Currently, when a person is experiencing a mental health crisis and is taken into “emergency custody,” that person may be determined to be in need of some further care in order to avoid harm. In Virginia’s crisis mental health process, the person is evaluated by a mental health professional and a special justice may then place the individual in “temporary” custody, for a maximum of 72 hours. During that 72 hours period, treating professionals try to determine whether the person is immediately dangerous. If so, within those 72 hours, the treating hospital can seek an additional order from the court, this one for involuntary commitment, if the person is not willing to get treatment voluntarily.
That’s the process, very broadly, in Virginia. The Virginia Legislature is considering proposals to adjust aspects of that process. Some, like HB 1975, seek to establish a minimum amount of time that a person can be held, in addition to a maximum amount of time. HB 1975 says that a person held on a temporary detention order must be held for a minimum of 23 hours.

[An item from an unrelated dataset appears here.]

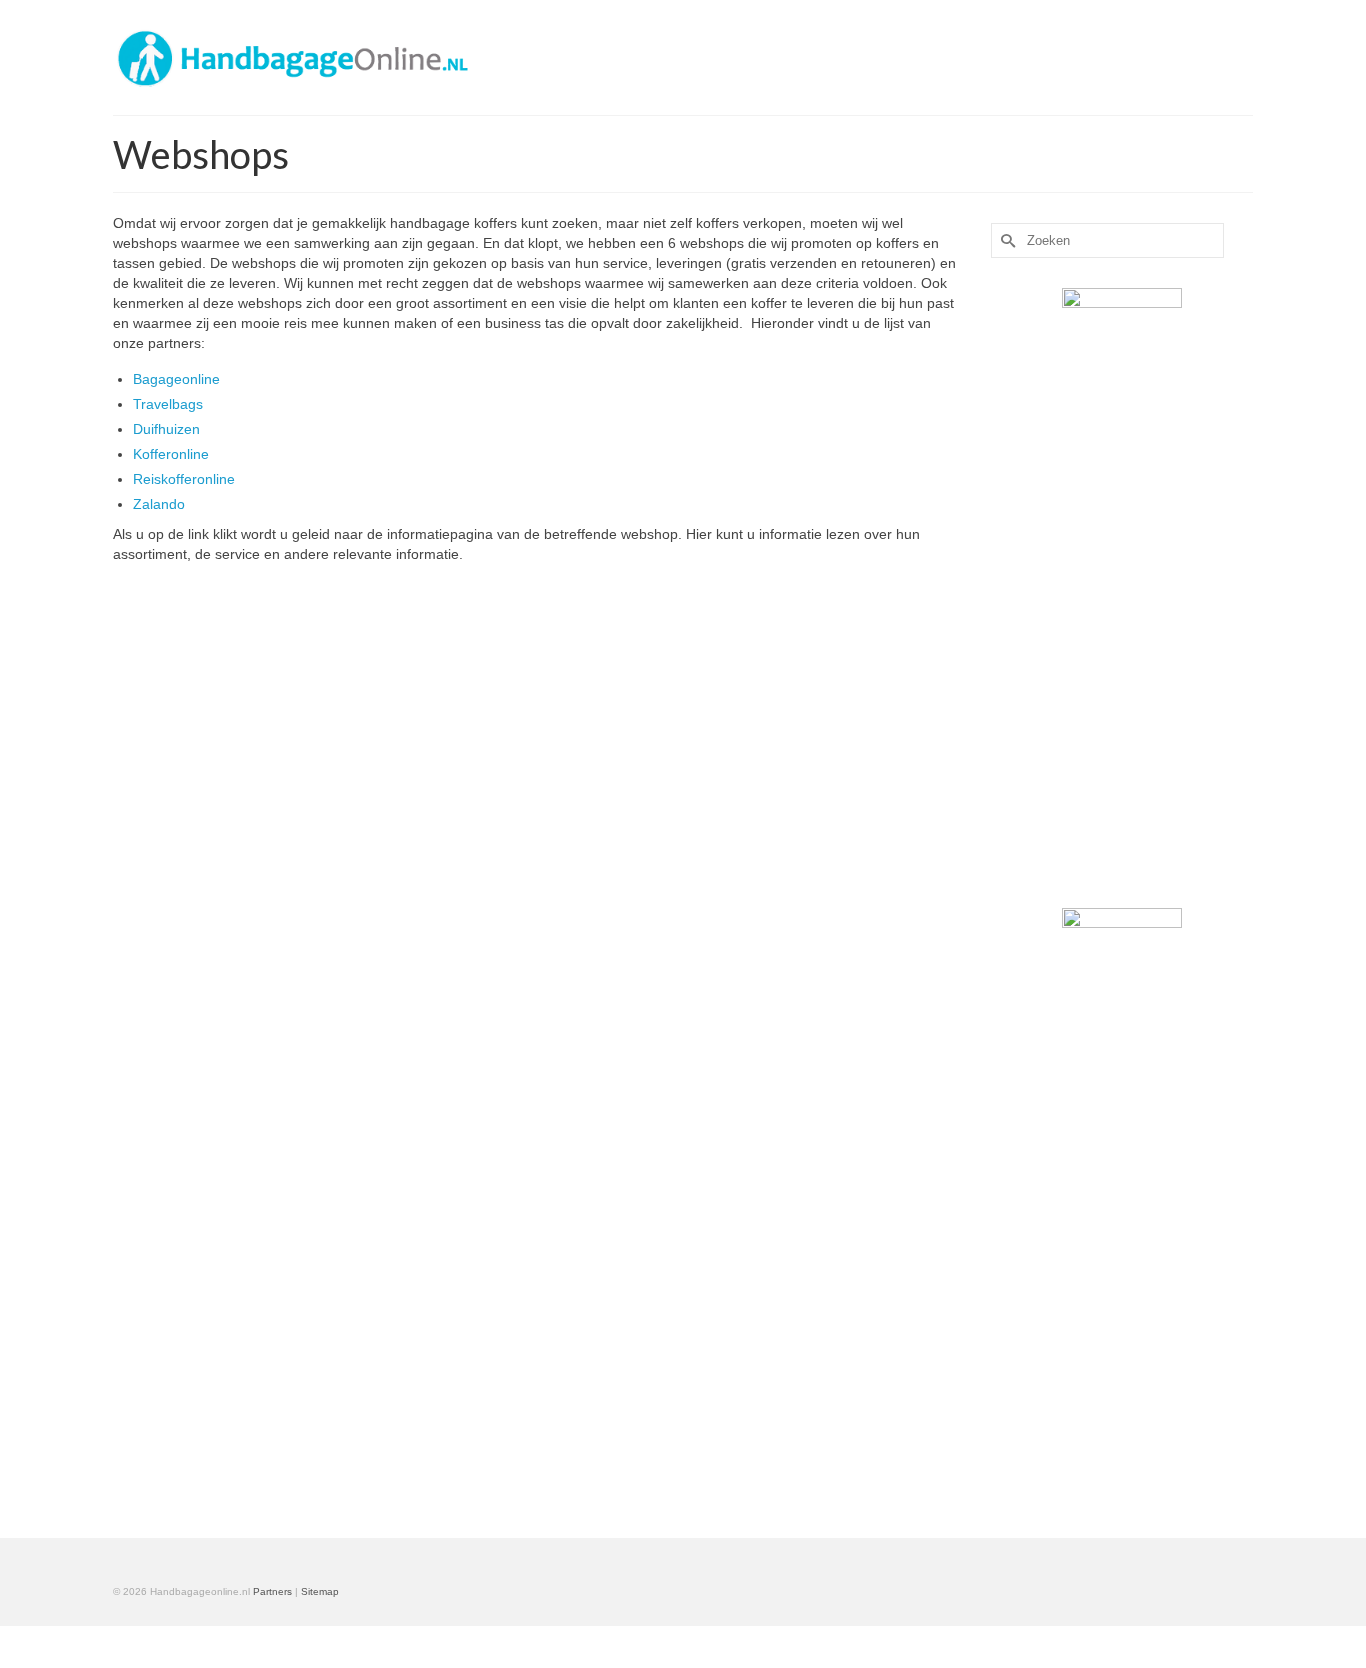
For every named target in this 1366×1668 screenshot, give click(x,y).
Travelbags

It is a complex issue that the General Assembly considers almost every year. The thinking is that often, someone in crisis needs a short period of stabilization — some opportunity to be away from a stressful situation, perhaps, or to get some medication. Proponents of the bill believe that, with a period of stabilization, no further hospitalization will be needed. But, they note, sometimes a hospital may rush someone to a hearing, because of scheduling challenges.
Opponents worry about requiring a minimum amount of time for a hold, especially when a person may not be in any need of continued treatment after a few hours.
At the dLCV, we have not taken a position on these “minimum” time bills in the past, because the mental health community is divided on the topic. We are interested in your opinion. What do you think?